20 thoughts on “How I got into this mess”

    1. Mine was a story my father told us many many times!

      After I retired and had the time – I got hooked. After 10 years I was able to prove his story.

      Now I help my local library raise money- a group of fellow genealogy friends started The Sleuth Group – to do research for folks from town and more! For $25 they get 2 hours of research and a printed report. However, no surprise we get hooked and go way beyond the 2 hours?

  1. It is also an addiction! It is a ‘hobby ‘ for me and I had forgotten the ‘roots’ of my addiction – until I found some research I did 20 years ago! Long before Ancestry, etc. and all the software that only makes you want more!

  2. Love your entries.
    We are addicted John – because it is so like gambling – intermittent reinforcement. We search, search, search (bet, bet, bet) and zowie! There is the prize we’ve been looking for. So grateful to you and the excellent genealogy work and sharing you do. And yes, I also believe that we are chosen to be the ones in the family to archive, research, pass on their history and stories. We are chosen by the one from the family who was chosen and so on and so on back through time.

  3. Who knew? I was in Italy 40 years ago, too, working for a lawyer, equally passionate about Italy, and having a ball. Maybe we passed on the street! I lived in Rome.

  4. Ah, it was a good fairy, not an evil one. Think of the many thousands of people, including myself, you have helped thru your work, your books and lectures and website. It is a calling and you have not buried your treasure.

  5. I share your blog in Australia.
    I Teach a group in a Community Centre in Rye Victoria
    A destination had many routes, so thankyou!

  6. Ha ha. My story is nowhere near as interesting. My daughter was in 3rd grade and was supposed to present a basic family tree for her class. At that time, I knew the names of 3 of my grandparents and not much more – so we went to the library (this was before the internet). Today, she’s grown up, with a family – including a 22-year-old son – and not a lot of interest in her forebears, but I am still toiling away, day after day, searching for those elusive ancestors.

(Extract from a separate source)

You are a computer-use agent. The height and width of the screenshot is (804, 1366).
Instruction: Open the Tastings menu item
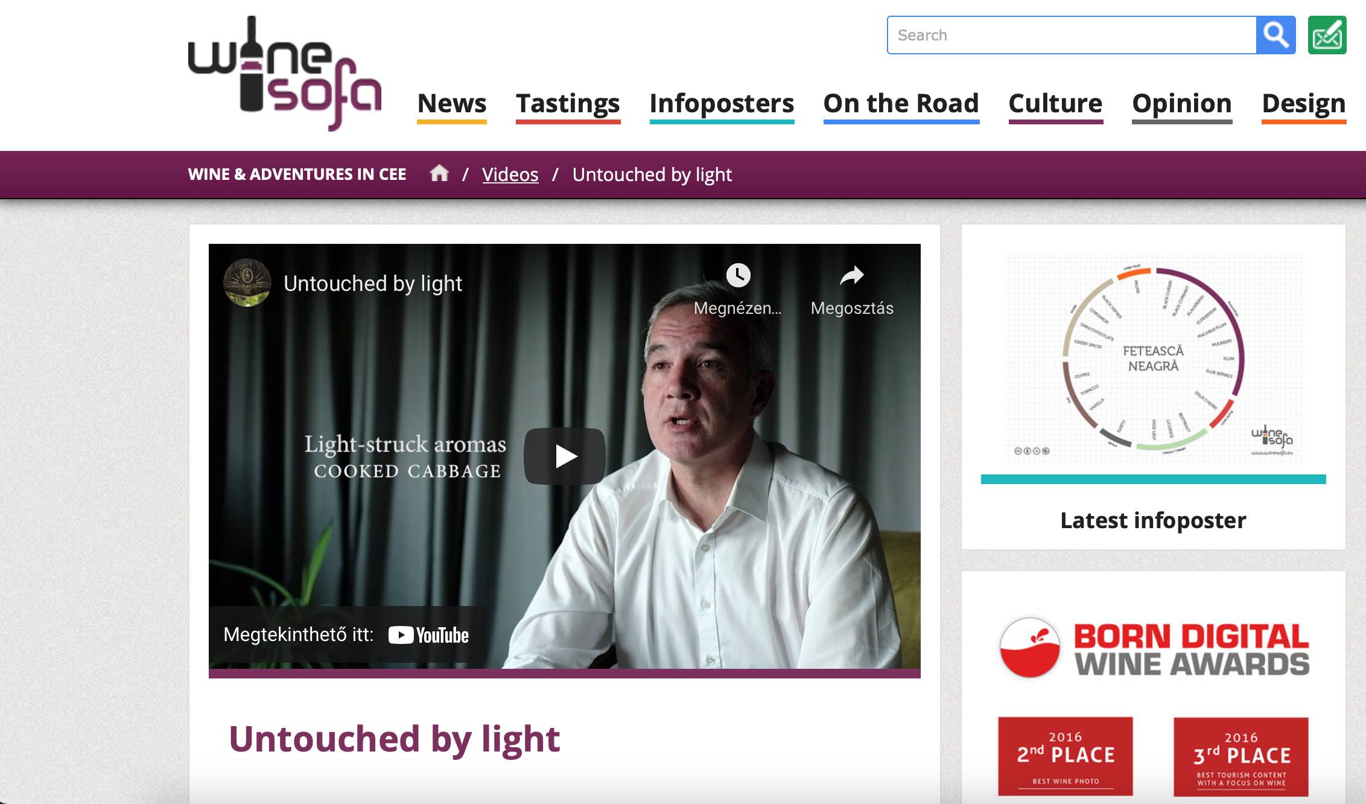[568, 104]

  7. As a child I was enchanted by the tales my Grandfather would regale me with about his Father. It seemed my Great Grandfather had led a fascinating and adventurous life. I must admit I thought it was all myths and legends but my Father insisted on the truth of it all. So about 25 years ago, after my Father’s death, I decided to see if I could find any proof. And I was hooked on genealogy without noticing until it was too late.

  8. I landed in genealogy as a way to connect with my elderly parents and an elderly first cousin once removed who happens to be a Catholic Sister 61 years into her vows. Sister Kate had done a load of leg work in the post-Roots 1970s and was thrilled to pass her work to me. They love to talk abut who and what they remember from their own youth and I take mental notes to add to my tree. I return with documents from their grandparent’s life and my findings of what happened to lost great-great uncles and those extra babies and marriages only rumored about when they were sweet young things. You must meet people in their 80s where they are and genealogy is a great way to do this. BTW: All 3 of them DNA tested for me willingly!

  9. I do genealogy for money! I am certain we are descended from the Earl of Somewhere and I am the rightful heir! Where is our castle??

  10. In the 1980s (before the ‘personal computer’) I spent hours scanning the Ontario census reports for the name Tuite (a common name in Ireland but rare in Canada). Eureka! I found my grandfather, Edward, and to my surprise, he had a grandfather named Christopher and a grandmother mother named Margaret, both born in Ireland. My great-aunt provided another bit of family lore with the story that the family managed to ‘get a ship’ around 1795 and left France, stopping in Scotland then Ireland. End of story. In the decades following this discovery, I have not been able to catch the thread that will unravel the mystery. However, the excitement it generated fuelled my enthusiasm for geneaology and I have found other branches of my family extending back to the 5th century. Every new piece of information is like finding buried treasure.